### [Requirement]
Your answer must consist of exactly the lines below, starting with the line with "Image resolution: width=476" and going on through the line with "You are a computer-use agent. The", and nothing else.

### [Supplied data]

※ ※ ※

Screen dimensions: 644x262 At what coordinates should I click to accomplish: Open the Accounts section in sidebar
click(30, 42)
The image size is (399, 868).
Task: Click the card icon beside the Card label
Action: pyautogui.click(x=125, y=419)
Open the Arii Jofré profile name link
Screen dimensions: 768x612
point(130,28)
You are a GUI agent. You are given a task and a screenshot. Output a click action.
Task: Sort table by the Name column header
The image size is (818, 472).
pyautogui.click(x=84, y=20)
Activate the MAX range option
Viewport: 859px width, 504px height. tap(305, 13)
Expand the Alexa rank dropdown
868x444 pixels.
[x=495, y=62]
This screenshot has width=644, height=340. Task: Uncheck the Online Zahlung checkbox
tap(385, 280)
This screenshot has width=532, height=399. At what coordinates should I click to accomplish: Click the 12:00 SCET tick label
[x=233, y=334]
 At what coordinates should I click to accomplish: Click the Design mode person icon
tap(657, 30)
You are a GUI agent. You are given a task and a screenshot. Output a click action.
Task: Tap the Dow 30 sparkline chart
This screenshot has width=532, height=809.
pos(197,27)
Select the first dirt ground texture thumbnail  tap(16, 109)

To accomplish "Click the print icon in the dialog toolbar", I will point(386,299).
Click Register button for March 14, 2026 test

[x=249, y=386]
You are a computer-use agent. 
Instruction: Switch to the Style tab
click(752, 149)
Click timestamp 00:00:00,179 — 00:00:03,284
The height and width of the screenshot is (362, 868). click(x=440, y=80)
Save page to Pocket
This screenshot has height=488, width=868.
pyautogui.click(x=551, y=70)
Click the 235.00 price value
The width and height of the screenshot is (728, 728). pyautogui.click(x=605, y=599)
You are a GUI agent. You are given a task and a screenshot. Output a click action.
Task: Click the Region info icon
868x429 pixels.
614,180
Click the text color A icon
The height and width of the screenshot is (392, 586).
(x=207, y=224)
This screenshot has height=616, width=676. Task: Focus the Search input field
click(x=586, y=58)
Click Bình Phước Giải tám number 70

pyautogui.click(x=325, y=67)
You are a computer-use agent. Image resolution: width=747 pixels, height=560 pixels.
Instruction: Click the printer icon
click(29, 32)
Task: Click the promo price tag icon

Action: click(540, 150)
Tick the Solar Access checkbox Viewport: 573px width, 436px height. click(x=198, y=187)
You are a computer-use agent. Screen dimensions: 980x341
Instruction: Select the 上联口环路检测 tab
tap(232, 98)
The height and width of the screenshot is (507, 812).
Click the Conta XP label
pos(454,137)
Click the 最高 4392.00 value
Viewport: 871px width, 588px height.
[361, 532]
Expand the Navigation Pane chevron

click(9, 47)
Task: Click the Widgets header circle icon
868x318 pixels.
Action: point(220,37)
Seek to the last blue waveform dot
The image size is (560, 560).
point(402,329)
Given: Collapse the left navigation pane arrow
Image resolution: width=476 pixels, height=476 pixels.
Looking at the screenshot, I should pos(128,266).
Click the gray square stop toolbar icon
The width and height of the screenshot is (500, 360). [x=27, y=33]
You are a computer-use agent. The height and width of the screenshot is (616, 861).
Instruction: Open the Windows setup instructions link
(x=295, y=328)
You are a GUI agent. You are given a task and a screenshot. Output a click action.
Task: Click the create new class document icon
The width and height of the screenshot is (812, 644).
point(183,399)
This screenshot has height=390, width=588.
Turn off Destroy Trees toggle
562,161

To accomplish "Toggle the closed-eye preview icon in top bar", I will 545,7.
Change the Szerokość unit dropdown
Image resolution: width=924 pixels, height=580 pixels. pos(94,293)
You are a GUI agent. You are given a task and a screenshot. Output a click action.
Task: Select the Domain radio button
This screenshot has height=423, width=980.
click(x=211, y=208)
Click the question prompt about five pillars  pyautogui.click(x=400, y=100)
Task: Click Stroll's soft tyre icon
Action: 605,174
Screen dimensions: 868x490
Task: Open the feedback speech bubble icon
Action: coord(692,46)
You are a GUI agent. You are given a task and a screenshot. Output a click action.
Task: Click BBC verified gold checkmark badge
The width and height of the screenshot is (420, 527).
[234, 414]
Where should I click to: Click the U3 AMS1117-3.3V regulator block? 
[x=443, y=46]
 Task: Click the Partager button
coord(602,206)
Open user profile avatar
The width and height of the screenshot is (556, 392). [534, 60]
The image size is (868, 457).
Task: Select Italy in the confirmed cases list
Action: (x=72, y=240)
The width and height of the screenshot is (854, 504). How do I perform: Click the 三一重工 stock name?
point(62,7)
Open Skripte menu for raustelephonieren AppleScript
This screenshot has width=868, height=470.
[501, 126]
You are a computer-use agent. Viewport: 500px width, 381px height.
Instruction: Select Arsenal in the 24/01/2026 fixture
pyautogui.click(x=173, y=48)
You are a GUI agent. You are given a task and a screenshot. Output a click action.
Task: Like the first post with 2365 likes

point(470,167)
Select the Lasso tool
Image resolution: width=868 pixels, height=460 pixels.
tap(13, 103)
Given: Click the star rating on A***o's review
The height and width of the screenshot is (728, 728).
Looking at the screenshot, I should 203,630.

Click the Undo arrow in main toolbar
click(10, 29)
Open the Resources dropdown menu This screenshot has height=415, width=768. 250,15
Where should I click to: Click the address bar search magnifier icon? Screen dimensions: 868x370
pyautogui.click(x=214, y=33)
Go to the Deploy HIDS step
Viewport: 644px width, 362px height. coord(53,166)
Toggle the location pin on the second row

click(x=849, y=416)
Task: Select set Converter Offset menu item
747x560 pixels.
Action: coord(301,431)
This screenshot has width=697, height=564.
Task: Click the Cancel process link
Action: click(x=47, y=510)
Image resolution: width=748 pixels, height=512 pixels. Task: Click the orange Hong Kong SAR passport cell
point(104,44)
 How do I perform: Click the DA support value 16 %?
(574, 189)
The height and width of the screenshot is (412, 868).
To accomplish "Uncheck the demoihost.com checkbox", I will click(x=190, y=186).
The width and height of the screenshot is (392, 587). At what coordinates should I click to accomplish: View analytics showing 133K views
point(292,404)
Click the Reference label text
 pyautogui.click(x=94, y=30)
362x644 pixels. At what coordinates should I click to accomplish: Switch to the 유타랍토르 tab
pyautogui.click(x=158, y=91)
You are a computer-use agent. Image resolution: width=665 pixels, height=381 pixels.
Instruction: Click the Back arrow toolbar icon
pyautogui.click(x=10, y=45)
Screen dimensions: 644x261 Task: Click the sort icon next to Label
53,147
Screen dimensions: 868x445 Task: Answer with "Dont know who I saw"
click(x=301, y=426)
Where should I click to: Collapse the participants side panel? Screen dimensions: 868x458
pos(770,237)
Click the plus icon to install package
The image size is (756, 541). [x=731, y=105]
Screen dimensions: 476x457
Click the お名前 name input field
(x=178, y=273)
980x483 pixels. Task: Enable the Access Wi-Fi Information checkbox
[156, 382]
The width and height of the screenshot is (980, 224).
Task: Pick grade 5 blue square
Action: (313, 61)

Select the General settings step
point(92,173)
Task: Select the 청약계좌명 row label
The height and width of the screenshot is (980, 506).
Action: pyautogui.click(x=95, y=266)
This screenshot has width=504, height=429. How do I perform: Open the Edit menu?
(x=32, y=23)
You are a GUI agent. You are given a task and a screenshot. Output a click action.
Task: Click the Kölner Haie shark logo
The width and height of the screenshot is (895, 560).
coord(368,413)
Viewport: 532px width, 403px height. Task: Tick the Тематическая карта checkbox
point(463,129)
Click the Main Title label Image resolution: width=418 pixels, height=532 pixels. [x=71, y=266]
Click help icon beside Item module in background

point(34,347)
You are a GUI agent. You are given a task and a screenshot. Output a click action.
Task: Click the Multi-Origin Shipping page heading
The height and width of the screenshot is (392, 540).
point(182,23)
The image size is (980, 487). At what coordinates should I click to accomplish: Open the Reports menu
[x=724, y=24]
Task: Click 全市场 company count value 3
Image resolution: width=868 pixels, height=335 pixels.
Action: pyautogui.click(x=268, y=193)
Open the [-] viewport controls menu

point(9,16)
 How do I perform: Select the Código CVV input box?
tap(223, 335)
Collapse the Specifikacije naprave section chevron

※ ※ ※

### [Worked solution]
Image resolution: width=476 pixels, height=476 pixels.
Looking at the screenshot, I should pos(128,266).
Click the gray square stop toolbar icon
The width and height of the screenshot is (500, 360). [x=27, y=33]
You are a computer-use agent. The height and width of the screenshot is (616, 861).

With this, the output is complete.